- [Task statement]: Copy everything from the line containing "You are a GUI" down to the end of the records, and leave the pictures out of your answer.

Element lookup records

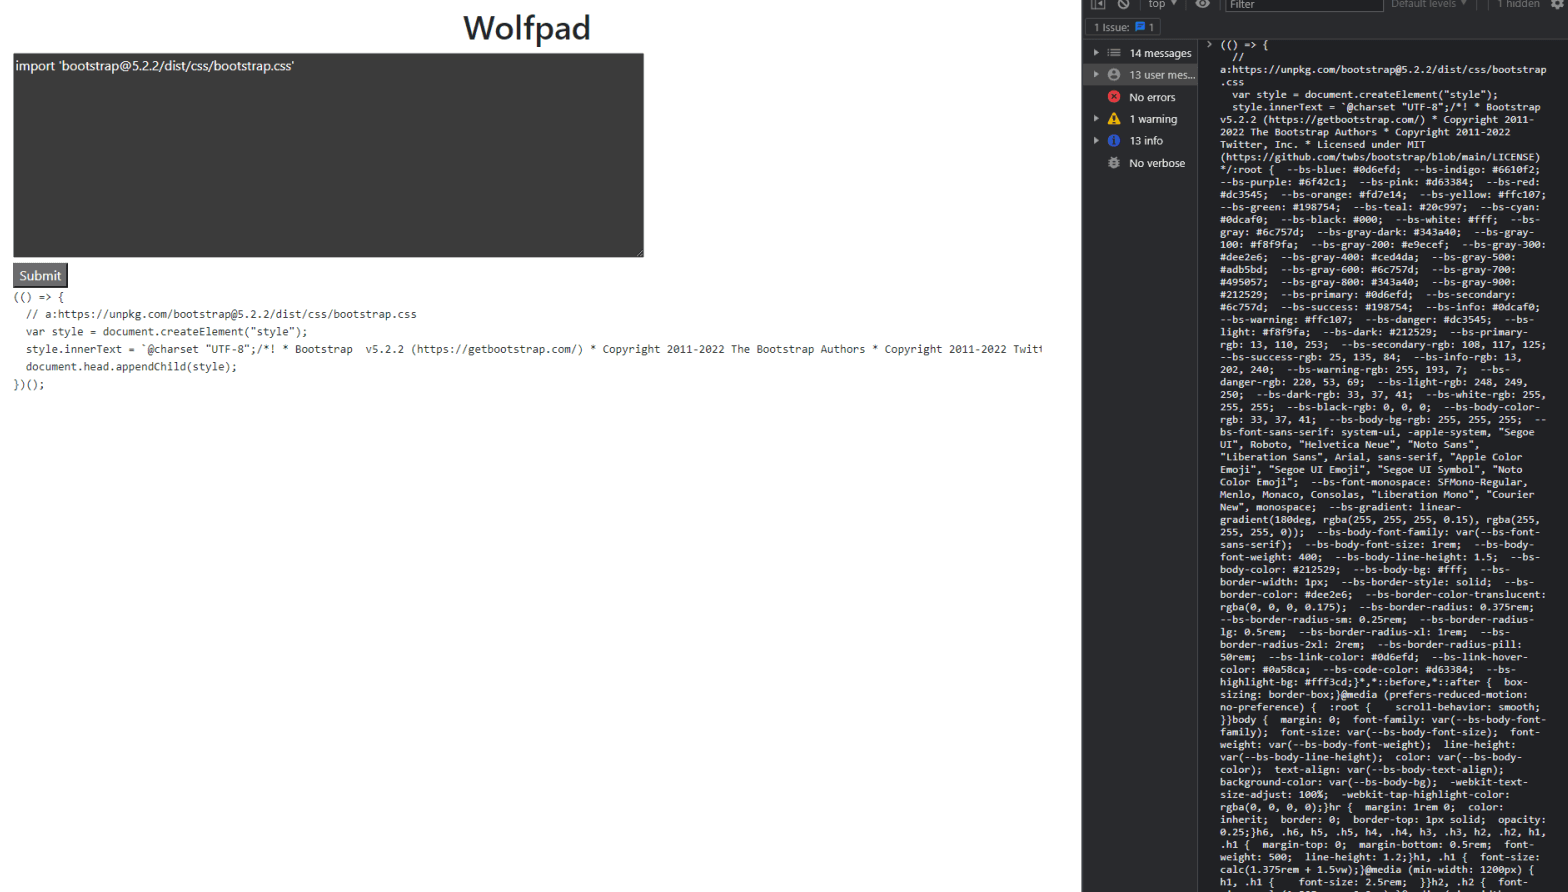Toggle the console sidebar panel icon
1568x892 pixels.
tap(1098, 4)
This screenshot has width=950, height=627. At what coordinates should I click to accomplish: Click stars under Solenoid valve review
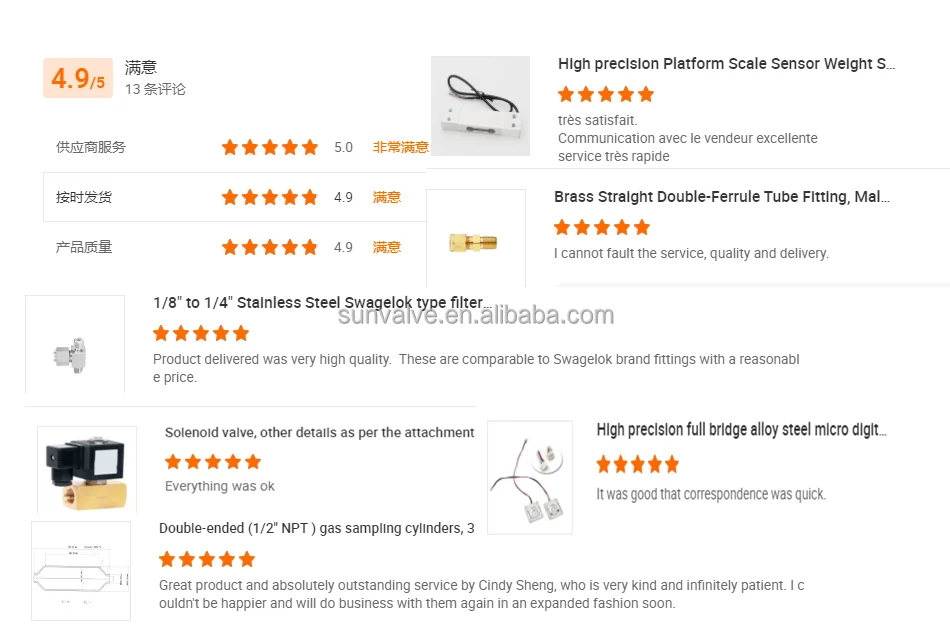point(213,461)
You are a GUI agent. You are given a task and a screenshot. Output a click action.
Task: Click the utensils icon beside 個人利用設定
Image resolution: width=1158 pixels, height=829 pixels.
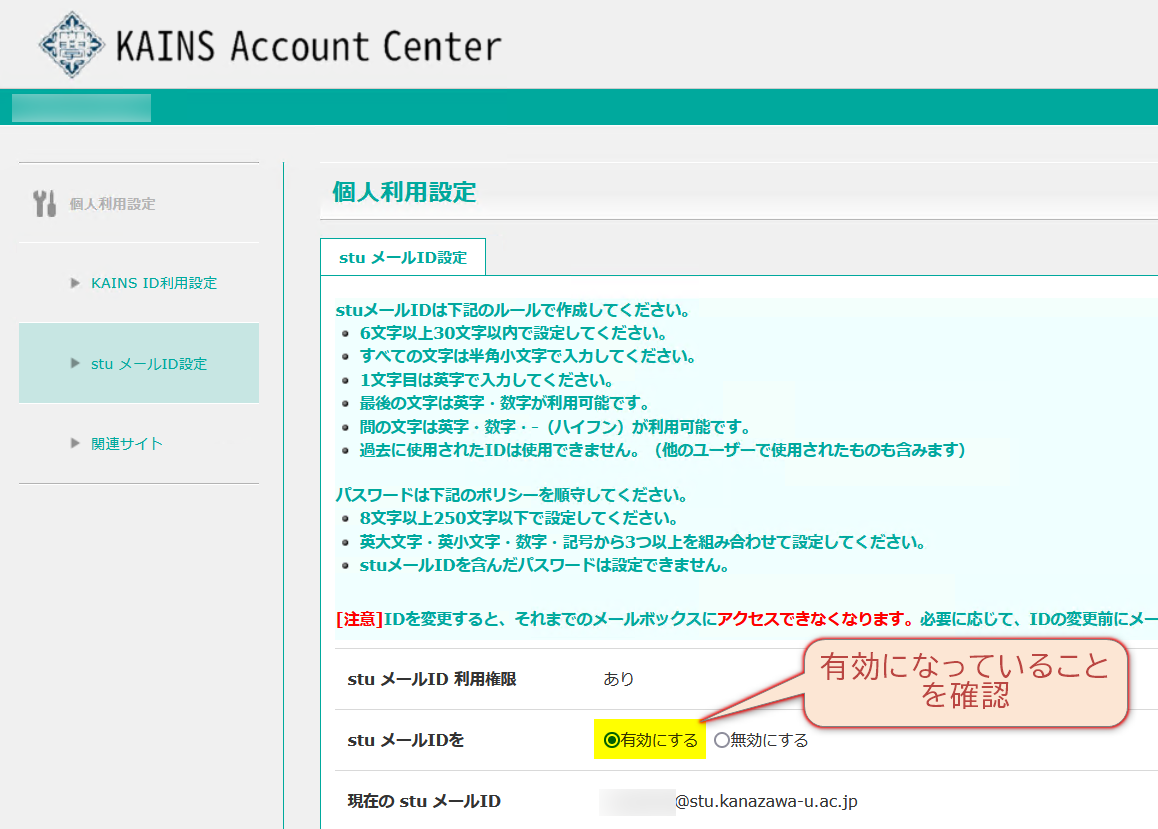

- [The output]:
You are a GUI agent. You are given a task and a screenshot. Output a click action.
Task: Click the utensils icon beside 個人利用設定
Image resolution: width=1158 pixels, height=829 pixels.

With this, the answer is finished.